I'm a college senior set to graduate next year with my Bachelor's degree in Accounting. After graduation, I have three financial goals: Paying off student loans, purchasing a house for my wife and I, and putting away money for retirement. Which of these goals should I tackle first? -- Justin, Mount Vernon, Ohio
You're on the right track. Setting a budget and figuring out short- and long-term savings goals is one of the first things on most financial planning checklists.
So how do you figure out which goal to tackle first? Even at a young age, retirement savings should be at the top of your list, said Anna Behnam, an Ameriprise financial adviser based in Rockville, Md.
"Once retirement comes there is no going back," she said. "So retirement is one of those non-optional (goals)."
Unless you have significant high-interest debt to tackle, strive to put away at least 10% of your annual income each year. Beyond taking advantage of workplace savings plans, Behnam recommends that young savers consider contributing some after-tax income to a Roth IRA, which allows investment earnings to grow tax-free.
Next: figure out monthly student loan payments. While you may be eager to pay student loans down as quickly as possible, it's best to figure out a payment schedule that works with your budget and other savings goals, according to Behnam.
"If you're going to have any debt, student loans aren't bad," she said.

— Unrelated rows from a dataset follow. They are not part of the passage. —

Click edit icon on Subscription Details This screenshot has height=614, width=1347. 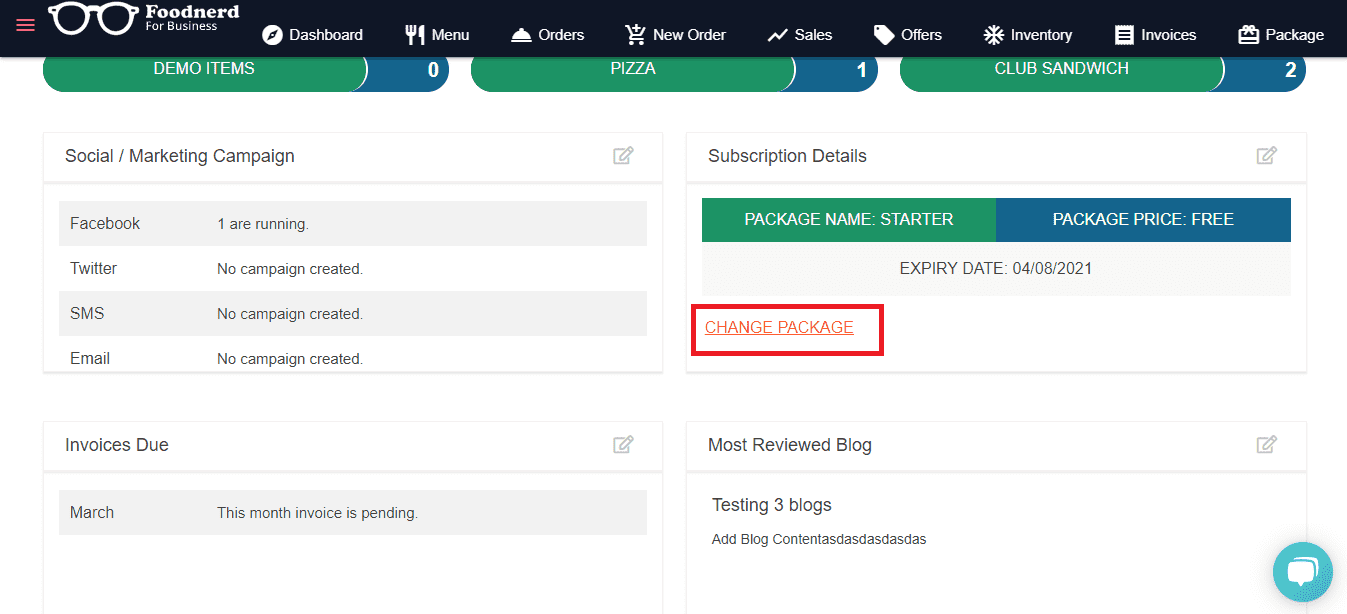coord(1266,156)
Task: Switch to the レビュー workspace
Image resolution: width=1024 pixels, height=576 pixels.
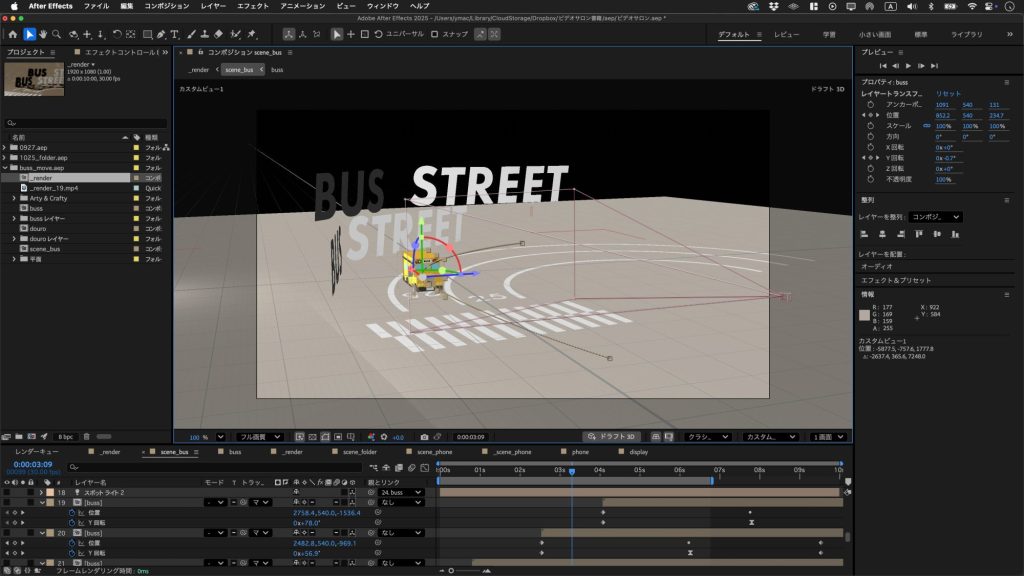Action: point(786,35)
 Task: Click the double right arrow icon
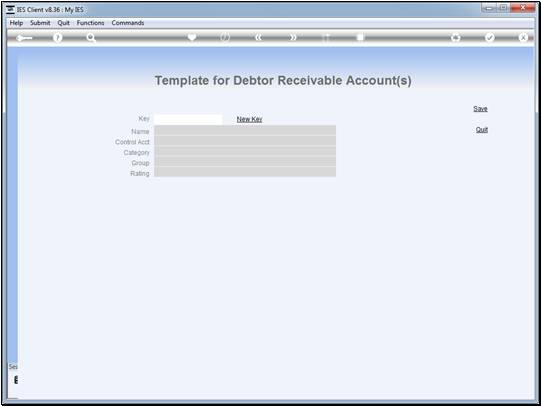coord(293,37)
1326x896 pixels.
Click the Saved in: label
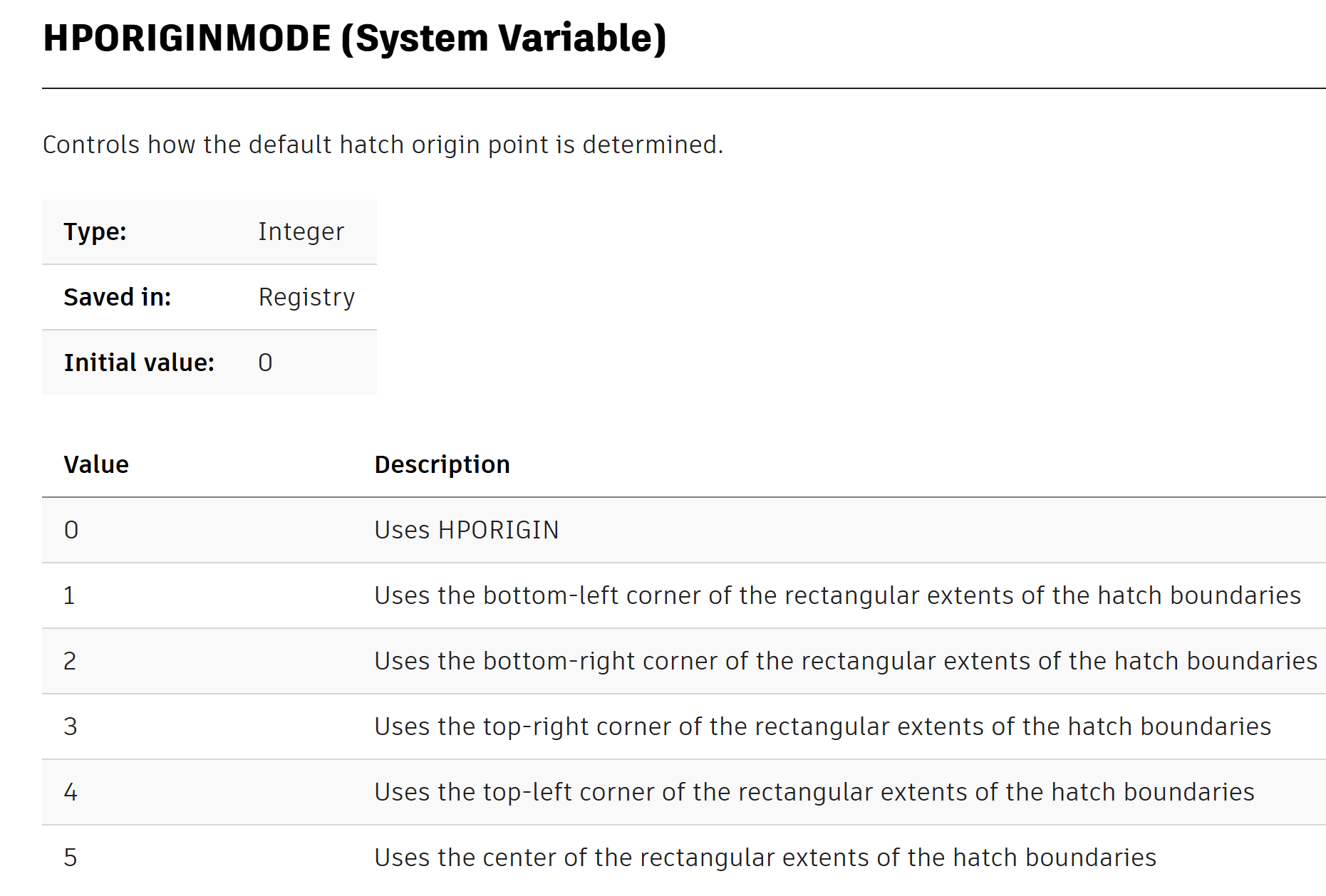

Despite the fact that Stafford borrowers face a doubling of their student loan rates, they would still only pay a 6.8% rate, roughly half the average rate of 13% you'd pay on a credit card.
Now, you can move on to savings goals. But before you even think about saving for a house, you should start building up a sizable cash reserve for emergencies. From dealing with a lost job to an unexpected hospital bill, having extra cash on hand is a key way to stay out of debt.
Employees with steady paychecks should sock away at least three months of expenses, Behnam said. Those who are self-employed should save six months' worth.
And finally, once you feel comfortable with your cash savings, you can start saving for a down payment on a house.
Research home prices in your area so you can create a realistic savings goal. You want to be able to afford a 20% down payment and pay for closing costs out of pocket, she said.
If you start getting discouraged, remember to keep your eye on the long-term prize.
"The problem with long-term savings is you don't get the instant gratification," Behnam said. "You have to be able to take the emotion out of it and figure out what is most important to you."